爺爺是個傳統的人,看到他們躺在床上,必定會要他負責,包他跳到太平洋都洗不清!
「你在威脅我?」龍在天嘴角勾起一抹冷笑。
原來這就是她的目的——陷害他?
她果然膽大包天,真是初生之犢不畏虎啊。
「沒錯,三更半夜我在你床上,你恐怕很難解釋。」她狀似無辜地眨著天真的水眸。
「我可以說是你不知檢點地主動投懷送抱,你恐怕會先被你爺爺罵死。」
「沒關係,只要能達到我要的目的就可以了。」她無所謂地聳聳肩。
如果爺爺一氣之下把她踢回美國,那就更合她的意了呵。
龍在天冷哼一聲。
她真以為能奈何得了他?她未免太小看他了,他可不是被人威脅長大的。
「光憑這點還奈何不了我,我只要在你尖叫前封住你的嘴巴就解決了,我下手一定不會猶豫的?」
「你……」他腦子不笨嘛,沒被她唬到,第一招宣告失敗。
「你還有什麼鬼點子,要用來跟我談條件,統統使出來吧!」龍在天想一勞永逸。
「當然有。」她不屈服地抬起下巴並白他一眼。他的態度好像在看小孩子使性子一樣,她很認真的耶,這可攸關她的未來呢!
「說來聽聽。」
「誘惑你。」她的臉微微羞紅了起來。
想是一回事,講出口又是一回事,後籐千穗突然覺得自己好尷尬。
這對她來說雖然犧牲很大,但一想到或許能夠因此而脫離目前可怕的生活,她便覺得值得一試,而且她也的確有點好奇,不知這個風流大少的接吻技術到底有多好?
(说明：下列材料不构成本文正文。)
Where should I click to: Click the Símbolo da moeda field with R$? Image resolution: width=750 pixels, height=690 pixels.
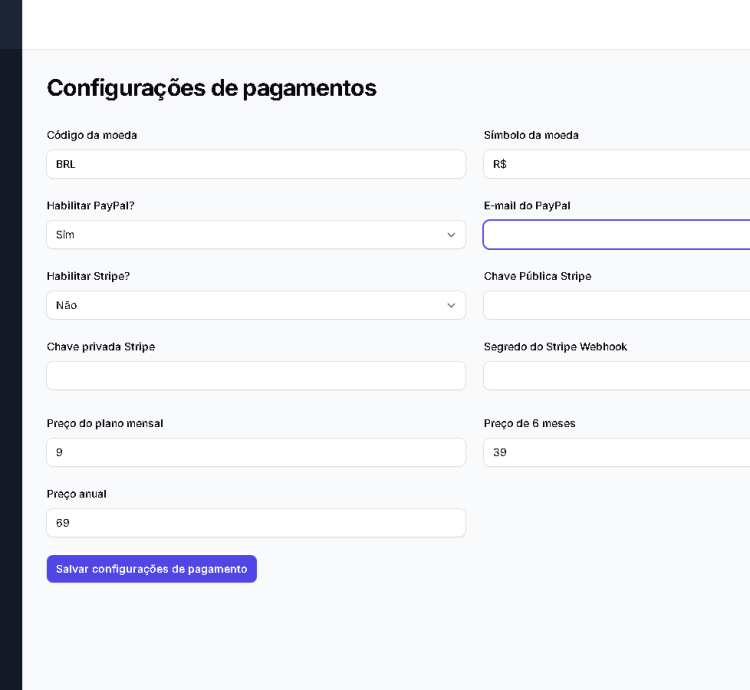point(615,164)
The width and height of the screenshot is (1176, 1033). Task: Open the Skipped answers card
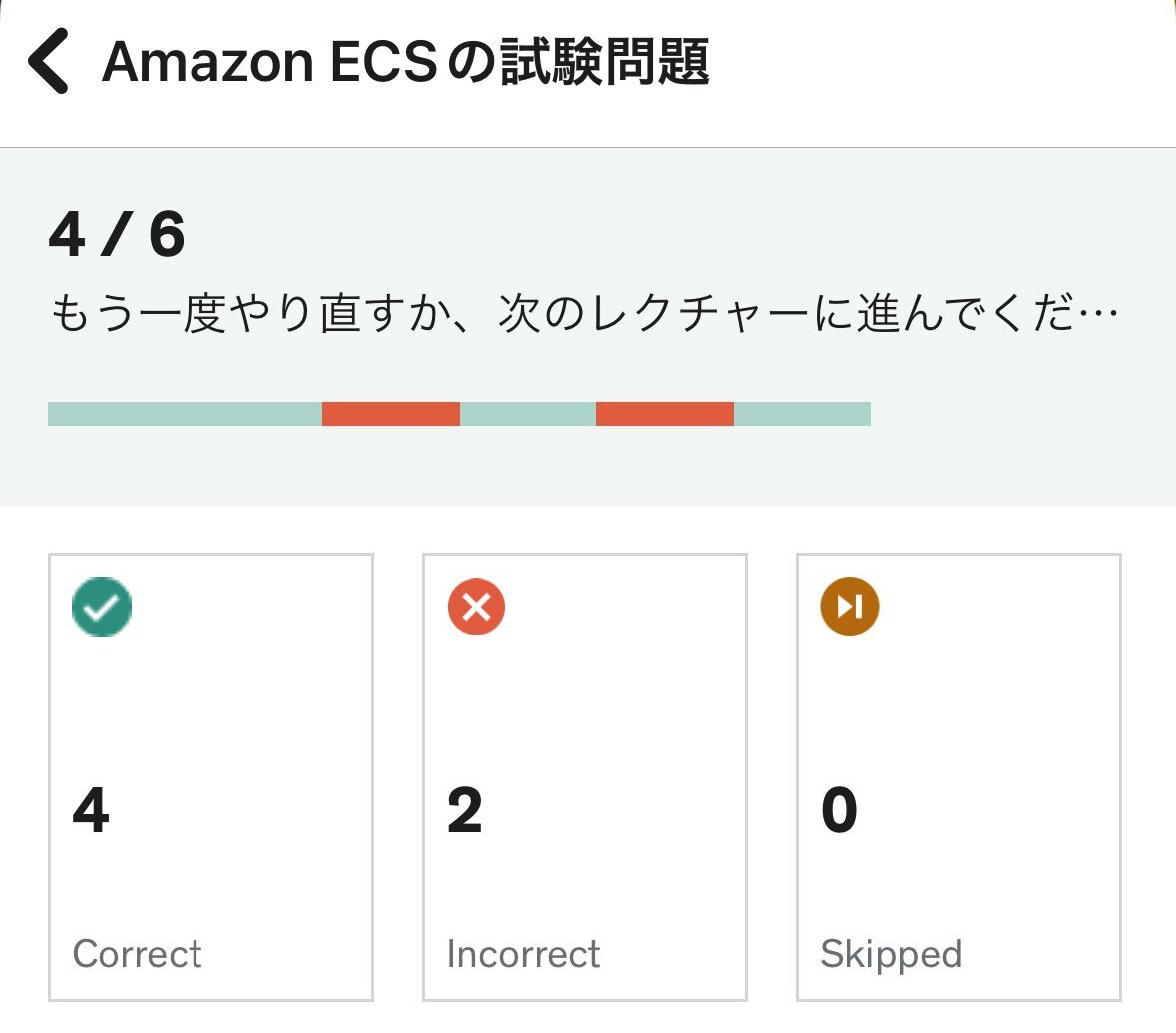959,778
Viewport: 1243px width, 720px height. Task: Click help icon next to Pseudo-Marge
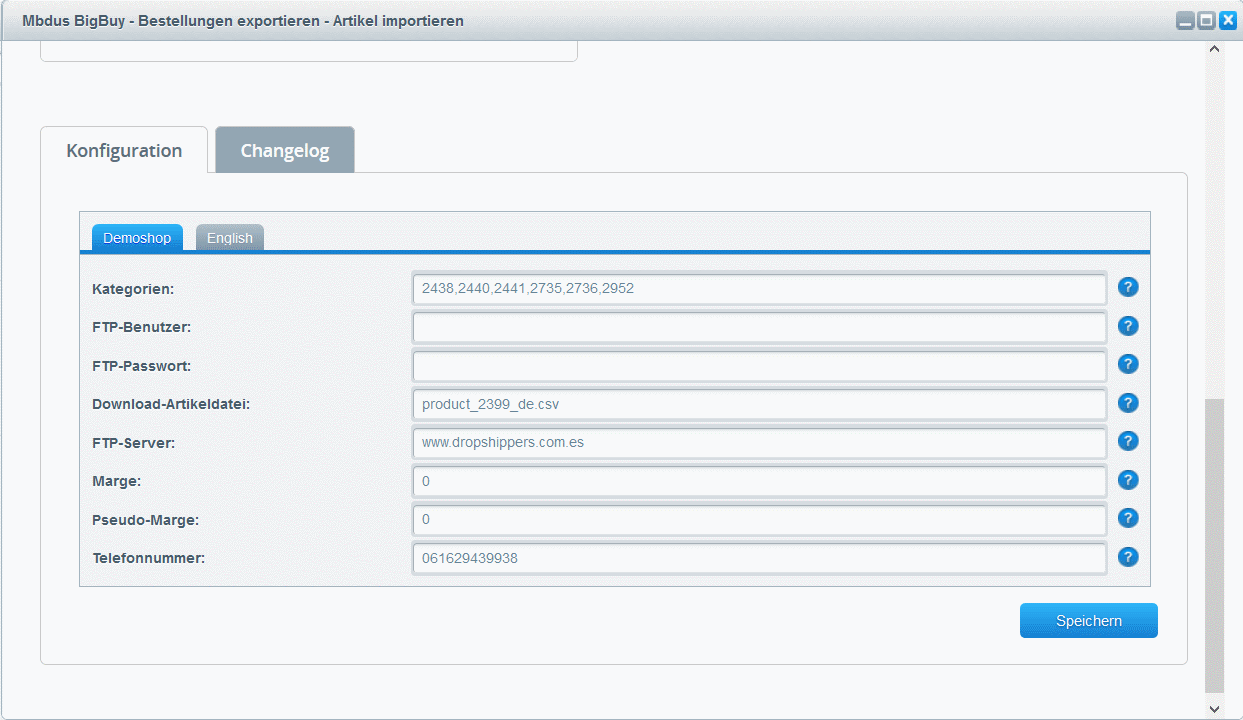pos(1128,518)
「憑你?說姿色沒姿色,說身材沒身材,你憑什麼條件引誘我點頭?」龍在天毫不留情地嘲笑她。
他不是沒有被女人誘惑過,但都是美艷又主動的成熟女人。
而眼前的她太稚嫩,也太孩子氣。長相不夠嬌媚,又純潔得如同一張白紙,惟有她生動靈活的眼和無瑕的臉蛋還算清麗可人。
他若是會被這種女人給誘惑,未免太可笑了。
「哼!吃慣大魚大肉的人,偶爾也會想要嘗嘗清粥小菜;而且對女人評價的高低,不能用膚淺的外貌,而是用內在美來評斷的。」後籐千穗氣呼呼地聲明並糾正他。
「喔?是嗎?」他嘴角掛著揶揄的笑容。
「當然!」
「你成年了吧!」他要確定身份。
「我已二十五歲了!」她差點沒尖叫,他可真是在挑戰她的脾氣和控制力。
哼!視力有問題的男人!
「太好了,那我就不會被扣上誘拐無知少女的罪名。」龍在天惡劣地瞟了她一記。
「你閉嘴!」她戳著他的胸膛,這個可惡的男人。
她肯主動誘惑一個花心大蘿蔔已夠委屈了,他非但沒有賞臉,還敢嘲笑她!真是太沒有紳士的風範了。
「好,來吧!我正等著呢!」他似笑非笑地瞅著她。
後籐千穗看著他的表情時,突然感到心慌意亂了起來,她又沒引誘過人,可是話已說出口,不得不硬著頭皮上。
吻就吻嘛!反正這又不是她的初吻。
於是她鼓起勇氣把唇貼在他柔軟又微溫的唇上。的觸感,他忍不住沉溺其中。
這下,他似乎真的有點被這小女人「引誘」了,他不禁目光深沉地睇著她。
後籐千穗眨著眼,一時還未恢復過來,和他鎮定且若有所思的面孔相比,她雙頰染上薄薄的嫣紅,眼眸流露出嬌羞的迷醉,氣勢上顯得薄弱了許多。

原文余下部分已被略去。